*EXERCISE REQUIREMENTS*. Return each line below holding the string "resolution".

--------------------

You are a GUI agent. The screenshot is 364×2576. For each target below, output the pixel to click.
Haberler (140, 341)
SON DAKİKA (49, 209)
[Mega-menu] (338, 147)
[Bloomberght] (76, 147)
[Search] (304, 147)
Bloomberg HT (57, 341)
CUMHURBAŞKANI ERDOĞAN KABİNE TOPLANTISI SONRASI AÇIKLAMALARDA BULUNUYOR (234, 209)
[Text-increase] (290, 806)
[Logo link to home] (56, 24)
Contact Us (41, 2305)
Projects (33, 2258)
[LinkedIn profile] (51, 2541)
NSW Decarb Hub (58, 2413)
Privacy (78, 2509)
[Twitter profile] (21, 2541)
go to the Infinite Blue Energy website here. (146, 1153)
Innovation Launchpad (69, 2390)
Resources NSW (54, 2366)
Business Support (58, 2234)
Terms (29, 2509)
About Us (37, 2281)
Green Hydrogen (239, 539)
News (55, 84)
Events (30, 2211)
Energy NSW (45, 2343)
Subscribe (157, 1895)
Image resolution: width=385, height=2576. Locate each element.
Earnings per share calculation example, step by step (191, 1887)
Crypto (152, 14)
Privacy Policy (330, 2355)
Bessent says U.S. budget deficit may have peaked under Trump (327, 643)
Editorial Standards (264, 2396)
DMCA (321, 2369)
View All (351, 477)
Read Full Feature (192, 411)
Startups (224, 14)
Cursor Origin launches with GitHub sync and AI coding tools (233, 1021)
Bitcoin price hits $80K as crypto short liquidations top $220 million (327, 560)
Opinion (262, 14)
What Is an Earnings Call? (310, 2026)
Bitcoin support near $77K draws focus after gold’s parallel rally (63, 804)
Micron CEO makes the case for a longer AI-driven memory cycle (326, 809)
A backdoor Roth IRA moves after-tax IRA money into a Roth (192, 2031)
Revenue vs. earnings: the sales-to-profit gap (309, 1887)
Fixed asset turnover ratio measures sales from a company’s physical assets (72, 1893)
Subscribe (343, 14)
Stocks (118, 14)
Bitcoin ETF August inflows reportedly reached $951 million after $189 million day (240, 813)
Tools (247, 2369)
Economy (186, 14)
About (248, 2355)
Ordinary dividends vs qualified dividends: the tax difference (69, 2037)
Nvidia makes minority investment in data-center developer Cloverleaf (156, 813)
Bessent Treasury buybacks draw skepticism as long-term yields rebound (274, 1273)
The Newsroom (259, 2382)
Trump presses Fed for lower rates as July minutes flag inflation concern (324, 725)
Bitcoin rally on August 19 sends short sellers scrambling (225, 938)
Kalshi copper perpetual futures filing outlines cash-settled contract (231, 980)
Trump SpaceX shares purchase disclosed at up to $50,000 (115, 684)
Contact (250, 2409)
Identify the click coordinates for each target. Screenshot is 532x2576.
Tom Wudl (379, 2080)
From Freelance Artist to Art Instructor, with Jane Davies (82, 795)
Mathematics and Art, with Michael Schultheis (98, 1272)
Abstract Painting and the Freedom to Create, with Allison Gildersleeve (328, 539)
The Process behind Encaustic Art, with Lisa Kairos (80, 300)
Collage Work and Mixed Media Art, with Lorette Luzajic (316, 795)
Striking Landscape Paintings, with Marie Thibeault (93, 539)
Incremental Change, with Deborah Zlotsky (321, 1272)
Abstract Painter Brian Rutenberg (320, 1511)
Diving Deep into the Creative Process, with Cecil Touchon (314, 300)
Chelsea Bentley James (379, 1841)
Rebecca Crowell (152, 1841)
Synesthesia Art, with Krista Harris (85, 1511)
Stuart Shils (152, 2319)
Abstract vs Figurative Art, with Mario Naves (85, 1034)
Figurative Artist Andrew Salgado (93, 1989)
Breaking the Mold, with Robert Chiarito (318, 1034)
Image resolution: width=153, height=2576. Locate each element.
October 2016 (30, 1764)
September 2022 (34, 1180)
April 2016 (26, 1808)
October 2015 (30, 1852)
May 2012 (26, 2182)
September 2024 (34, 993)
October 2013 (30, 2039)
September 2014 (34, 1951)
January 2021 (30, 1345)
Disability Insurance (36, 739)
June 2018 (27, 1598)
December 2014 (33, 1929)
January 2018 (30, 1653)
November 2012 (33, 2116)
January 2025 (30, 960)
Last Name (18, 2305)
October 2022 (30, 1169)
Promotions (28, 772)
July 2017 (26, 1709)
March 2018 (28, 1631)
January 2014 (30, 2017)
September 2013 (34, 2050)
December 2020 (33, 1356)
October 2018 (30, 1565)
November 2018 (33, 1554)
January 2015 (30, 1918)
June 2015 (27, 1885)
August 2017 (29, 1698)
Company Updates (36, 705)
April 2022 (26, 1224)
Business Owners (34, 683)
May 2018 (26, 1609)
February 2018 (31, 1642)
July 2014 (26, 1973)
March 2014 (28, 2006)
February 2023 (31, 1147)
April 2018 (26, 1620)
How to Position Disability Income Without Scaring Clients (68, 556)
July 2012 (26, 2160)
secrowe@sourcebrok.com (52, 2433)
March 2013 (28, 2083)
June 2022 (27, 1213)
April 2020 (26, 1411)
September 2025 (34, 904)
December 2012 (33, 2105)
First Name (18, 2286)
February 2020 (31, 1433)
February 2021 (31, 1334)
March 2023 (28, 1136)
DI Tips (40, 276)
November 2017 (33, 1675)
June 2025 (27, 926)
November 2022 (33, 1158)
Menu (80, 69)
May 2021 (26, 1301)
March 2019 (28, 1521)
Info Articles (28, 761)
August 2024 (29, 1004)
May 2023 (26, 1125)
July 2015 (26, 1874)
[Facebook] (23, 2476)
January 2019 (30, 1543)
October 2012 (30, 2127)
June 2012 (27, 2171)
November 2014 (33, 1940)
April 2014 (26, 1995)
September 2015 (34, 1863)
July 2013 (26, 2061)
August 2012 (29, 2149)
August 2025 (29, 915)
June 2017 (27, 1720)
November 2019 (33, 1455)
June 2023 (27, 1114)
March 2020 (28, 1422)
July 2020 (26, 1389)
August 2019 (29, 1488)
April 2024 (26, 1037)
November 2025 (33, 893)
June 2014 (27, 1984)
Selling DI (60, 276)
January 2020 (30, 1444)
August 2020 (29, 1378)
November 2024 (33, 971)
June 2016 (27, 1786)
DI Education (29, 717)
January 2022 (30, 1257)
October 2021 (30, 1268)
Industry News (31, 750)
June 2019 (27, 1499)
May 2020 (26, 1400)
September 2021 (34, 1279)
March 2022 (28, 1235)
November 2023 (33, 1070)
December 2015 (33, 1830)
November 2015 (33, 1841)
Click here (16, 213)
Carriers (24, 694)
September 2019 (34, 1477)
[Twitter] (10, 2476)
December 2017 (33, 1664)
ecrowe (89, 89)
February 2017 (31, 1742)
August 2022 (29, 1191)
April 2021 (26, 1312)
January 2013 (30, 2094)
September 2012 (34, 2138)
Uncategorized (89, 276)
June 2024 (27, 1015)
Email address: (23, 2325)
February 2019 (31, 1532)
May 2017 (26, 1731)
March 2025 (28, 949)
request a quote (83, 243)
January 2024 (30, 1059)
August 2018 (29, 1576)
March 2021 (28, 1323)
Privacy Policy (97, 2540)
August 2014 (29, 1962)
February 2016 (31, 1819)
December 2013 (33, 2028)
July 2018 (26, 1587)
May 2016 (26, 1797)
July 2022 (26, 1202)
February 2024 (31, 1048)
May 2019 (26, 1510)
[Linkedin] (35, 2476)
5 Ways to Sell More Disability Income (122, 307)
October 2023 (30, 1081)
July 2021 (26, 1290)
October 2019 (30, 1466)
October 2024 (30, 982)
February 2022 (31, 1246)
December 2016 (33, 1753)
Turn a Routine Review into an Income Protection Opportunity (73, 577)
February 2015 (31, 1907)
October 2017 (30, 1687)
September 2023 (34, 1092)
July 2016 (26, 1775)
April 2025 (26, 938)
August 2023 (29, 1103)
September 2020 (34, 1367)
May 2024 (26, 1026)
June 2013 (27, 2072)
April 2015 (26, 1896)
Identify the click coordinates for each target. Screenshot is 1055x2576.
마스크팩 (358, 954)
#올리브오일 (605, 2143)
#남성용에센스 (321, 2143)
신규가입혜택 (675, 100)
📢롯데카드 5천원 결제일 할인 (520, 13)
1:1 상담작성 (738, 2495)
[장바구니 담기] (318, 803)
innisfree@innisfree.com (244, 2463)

--------------------

*OUTPUT FOR THIS EXERCISE*.
Image resolution: width=385, height=2576. Locate each element.
Image resolution: width=153, height=2576. Locate each element.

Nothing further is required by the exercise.